(Excerpts from a dataset)

********

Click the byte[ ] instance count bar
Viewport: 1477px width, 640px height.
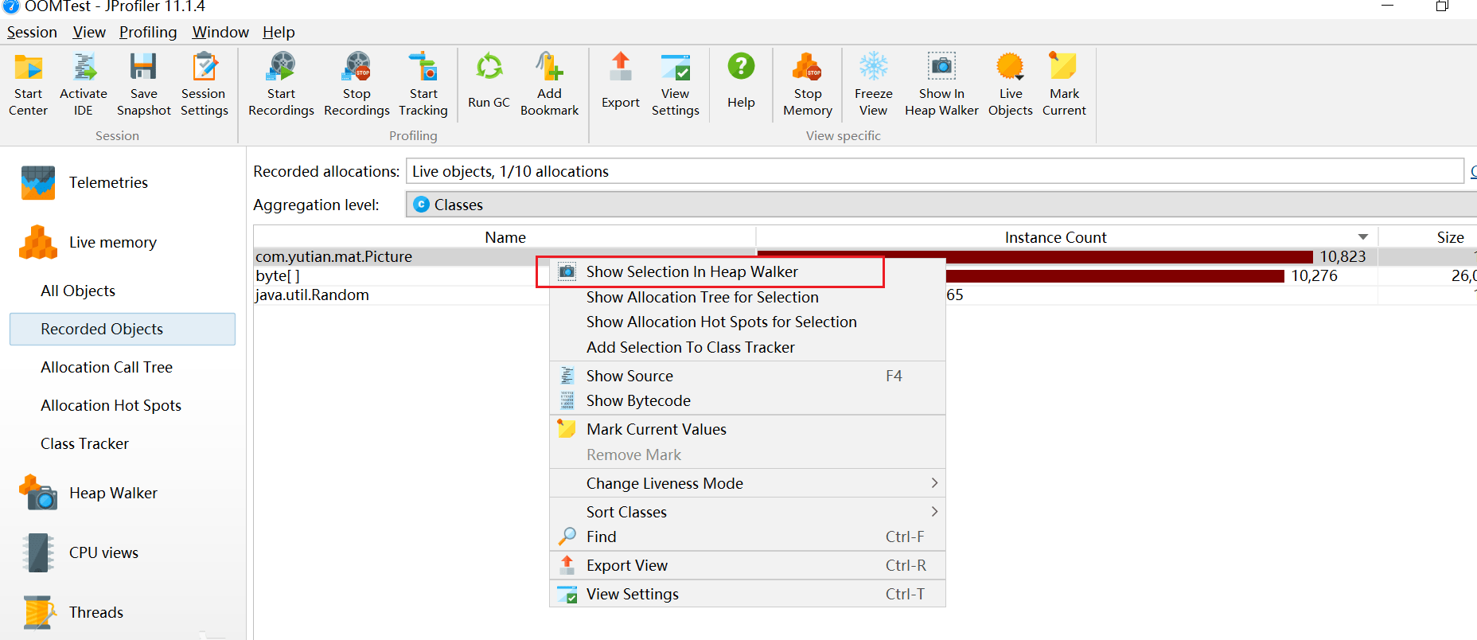tap(1114, 276)
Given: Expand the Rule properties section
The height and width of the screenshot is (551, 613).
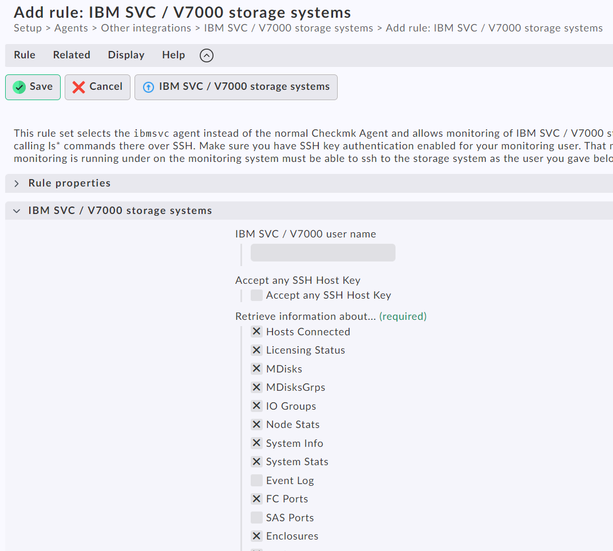Looking at the screenshot, I should point(16,183).
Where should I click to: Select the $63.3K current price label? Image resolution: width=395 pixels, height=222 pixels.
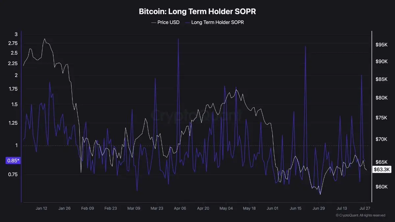(x=382, y=170)
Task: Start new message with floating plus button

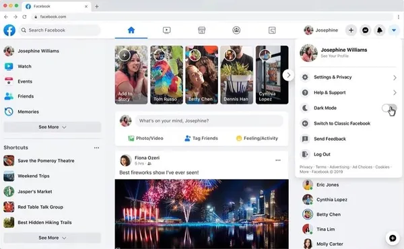Action: coord(393,238)
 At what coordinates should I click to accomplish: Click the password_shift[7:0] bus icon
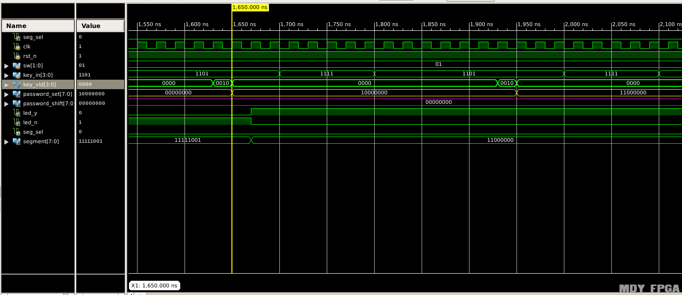point(17,103)
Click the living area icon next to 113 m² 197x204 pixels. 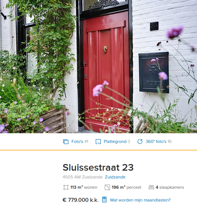click(66, 187)
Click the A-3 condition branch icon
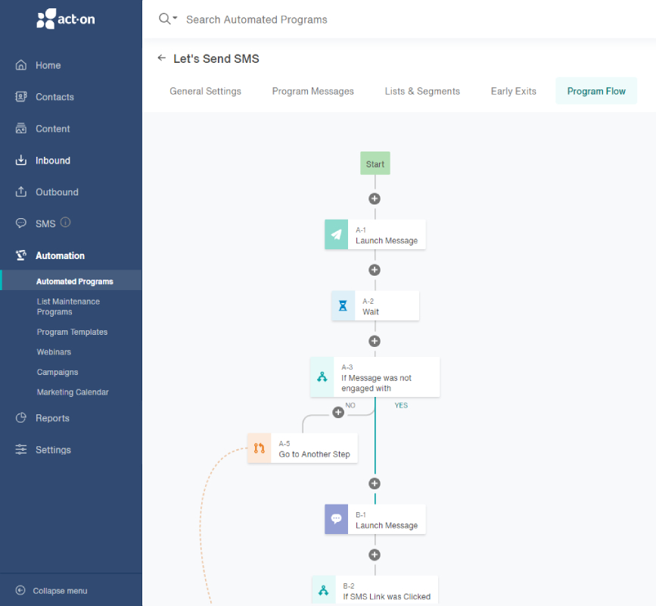This screenshot has height=606, width=656. tap(322, 377)
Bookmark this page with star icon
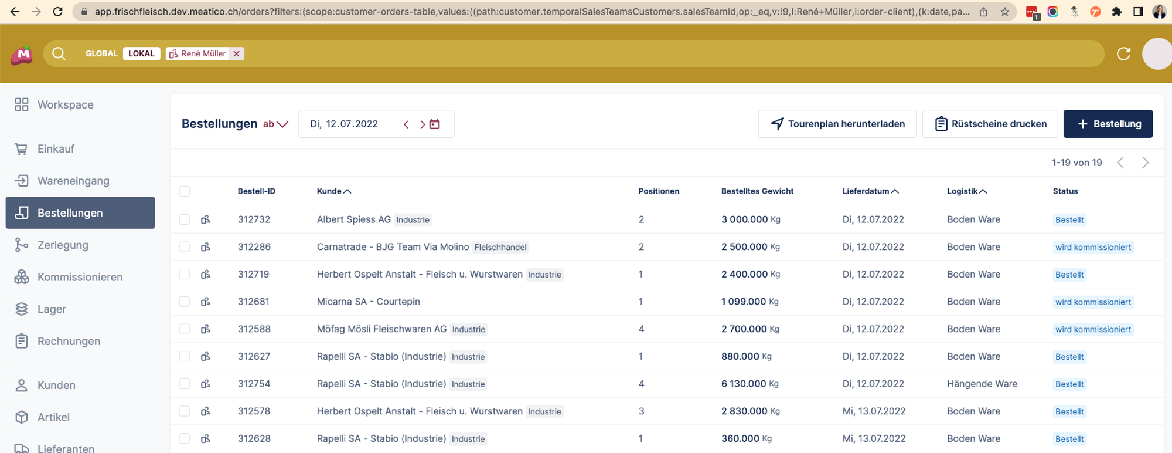Viewport: 1172px width, 453px height. click(x=1004, y=12)
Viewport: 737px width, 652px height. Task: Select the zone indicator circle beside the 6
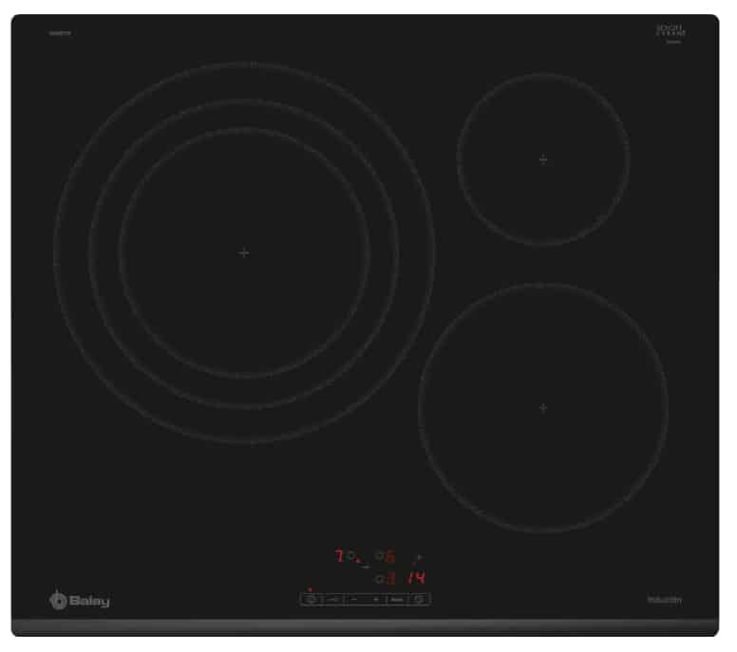[x=378, y=557]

********

## PROBLEM DETAILS
Give again, word for word, the lines above from the one with "Click the A-3 condition branch icon" through the final line of the data, both ends included. Do not copy any picture.

## RESPONSE AREA
Click the A-3 condition branch icon
This screenshot has height=606, width=656. tap(322, 377)
Bookmark this page with star icon
Viewport: 1172px width, 453px height. click(x=1004, y=12)
Viewport: 737px width, 652px height. Task: Select the zone indicator circle beside the 6
[x=378, y=557]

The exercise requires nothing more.